The honest working girl shuns the society of the wealthy
wanton, and the stupid ignoramus, whatsoever his fortune,
is accorded no seat at the symposiac—is blackballed by
the brotherhood of brains. Imagine Goethe giving Richter
the "marble heart" or Byron snubbing Burns because
of his lowly birth! The world would be quick to rebuke
their arrogance, would assure them that a singer was not
esteemed for his siller, but for his song. In the carnival
case it was a question of beauty not of boodle, of
popularity instead of purses, and to exclude from the contest
a candidate of the working class was to acknowledge her
superiority and avenge defeat with brutal insult that would
shame the crassest boor. The King of Syracuse was not
ashamed to contend with the humblest for Olympian
honors, nor the Emperor of Rome to measure swords with
Thracian gladiators to prove his skill at arms. Ever
does genius sympathize with folly and the truly learned
with the unlettered; but Mammon "least erect of all
the angelic host that fell from heaven," puts the mark
of the beast on the brazen foreheads of all who bow down
to his abominations. When working-girls are treated
thus, what wonder that some of them become imbittered,
discouraged, and go head-long to the devil—affording the
wretched pharisees whose brutality wrought their ruin, an
opportunity to "rescue" them and pose before the world
as Christian philanthropists! What inducement has a
young and beautiful woman to toil early and late for
an honest livelihood when by so doing she forfeits the
right to be called respectable—is flouted by even the
paltry plutocracy of a country town and proclaimed a
social pariah by such a headless phthirius pubis as Halliwell!
If labor be no longer respectable wherein are our
thousands of virtuous working girls superior to prostitutes?
Clearly if the dictum of Halliwell be correct it
were better for the daughter of poverty to regard her
face as her fortune and hasten to sell herself—with
approval of law and blessings of holy church—to some old
duffer with ducats and be welcomed by the "hupper sukkle"
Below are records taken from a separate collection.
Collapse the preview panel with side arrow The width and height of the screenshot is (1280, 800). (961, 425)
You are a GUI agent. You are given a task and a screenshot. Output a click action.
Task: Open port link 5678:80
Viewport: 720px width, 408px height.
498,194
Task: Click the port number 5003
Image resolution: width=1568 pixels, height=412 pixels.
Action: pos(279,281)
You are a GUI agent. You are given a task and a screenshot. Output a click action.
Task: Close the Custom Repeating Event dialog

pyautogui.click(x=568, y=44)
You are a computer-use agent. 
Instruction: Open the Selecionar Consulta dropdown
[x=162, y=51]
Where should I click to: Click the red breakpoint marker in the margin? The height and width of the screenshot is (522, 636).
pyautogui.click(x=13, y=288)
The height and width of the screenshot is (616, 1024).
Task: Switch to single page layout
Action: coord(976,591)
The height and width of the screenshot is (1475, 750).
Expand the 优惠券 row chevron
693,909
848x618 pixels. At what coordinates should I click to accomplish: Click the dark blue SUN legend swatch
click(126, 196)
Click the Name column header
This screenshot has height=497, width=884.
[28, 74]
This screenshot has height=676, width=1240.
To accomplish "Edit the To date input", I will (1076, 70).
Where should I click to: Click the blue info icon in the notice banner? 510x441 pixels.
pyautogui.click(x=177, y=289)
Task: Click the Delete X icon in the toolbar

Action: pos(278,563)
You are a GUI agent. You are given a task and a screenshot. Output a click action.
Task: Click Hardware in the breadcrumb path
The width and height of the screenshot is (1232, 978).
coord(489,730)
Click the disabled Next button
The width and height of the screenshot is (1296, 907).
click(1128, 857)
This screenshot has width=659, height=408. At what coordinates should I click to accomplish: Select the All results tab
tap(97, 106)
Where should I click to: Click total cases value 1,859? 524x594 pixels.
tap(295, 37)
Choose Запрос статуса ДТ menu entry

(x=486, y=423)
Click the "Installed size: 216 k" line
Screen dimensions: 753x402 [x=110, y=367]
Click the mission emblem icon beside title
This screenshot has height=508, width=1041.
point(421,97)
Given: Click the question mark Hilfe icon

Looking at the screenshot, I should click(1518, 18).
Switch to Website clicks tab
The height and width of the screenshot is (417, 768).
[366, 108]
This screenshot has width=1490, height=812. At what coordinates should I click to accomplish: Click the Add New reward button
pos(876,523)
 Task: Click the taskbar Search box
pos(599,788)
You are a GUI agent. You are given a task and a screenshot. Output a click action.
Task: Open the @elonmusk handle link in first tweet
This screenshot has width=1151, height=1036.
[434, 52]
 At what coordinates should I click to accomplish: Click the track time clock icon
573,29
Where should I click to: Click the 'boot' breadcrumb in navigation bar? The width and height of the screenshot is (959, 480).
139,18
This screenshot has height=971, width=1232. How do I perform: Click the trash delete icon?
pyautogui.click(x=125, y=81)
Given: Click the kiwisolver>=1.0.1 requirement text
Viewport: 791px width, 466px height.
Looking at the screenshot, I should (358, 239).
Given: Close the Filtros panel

as a bright and shining ornament. Or if no beducated
old duffer can be come at, she might marry the first
shiftless he-thing that offers itself and pick up a luxurious
livelihood for her family among her gentlemen friends,
as so many enterprising society women now do, and be
"respectable" to her heart's content—even a devout
church member and prominent in "rescue" work among
fallen women. Somehow I cannot help wondering whether
Halliwell's respectability be not due to some ancestor who
was too lazy to work and too cowardly to steal. To the
grand army of working women I would say, Be not
discouraged by such gross affronts, prompted by splenetic
hearts and spewed forth by empty heads. You may be
flouted on the one hand by a few purse-proud parvenues
and pitied on the other hand by bedizened prostitutes, but
the great world, which learned long ago that the reptile
as well as the eagle can reach the apex of the pyramid,
estimates you at your true worth and binds upon your
pure brows the victor's wreath, while ringing ever in your
ears like a heavenly anthem are the words of Israel's
wisest—"A good name is more precious than fine gold."
P.S.—Since the foregoing was put in print I have
received Kansas City papers giving a fuller account of the
affair, and it is in every way more miserable than I had
imagined. Halliwell, who is bossee of the whole business,
says he sent the telegram at the request of the board of
lady managers of the flower parade—in other words,
that, at the solicitation of a lot of snobby old females, he
made even a greater ass of himself than nature had originally
intended. Mrs. J. K. Cravens, chairman of the
aforesaid board, denies that the ladies had anything to do
with the matter, then flies into a towering passion "cusses
out" the newspapers, figuratively speaking, rips her silk
lingerie to ribbons, and otherwise conducts herself like a
woman educated in a logging camp. I shall not attempt to
decide the question of veracity between Halliwell and Mrs.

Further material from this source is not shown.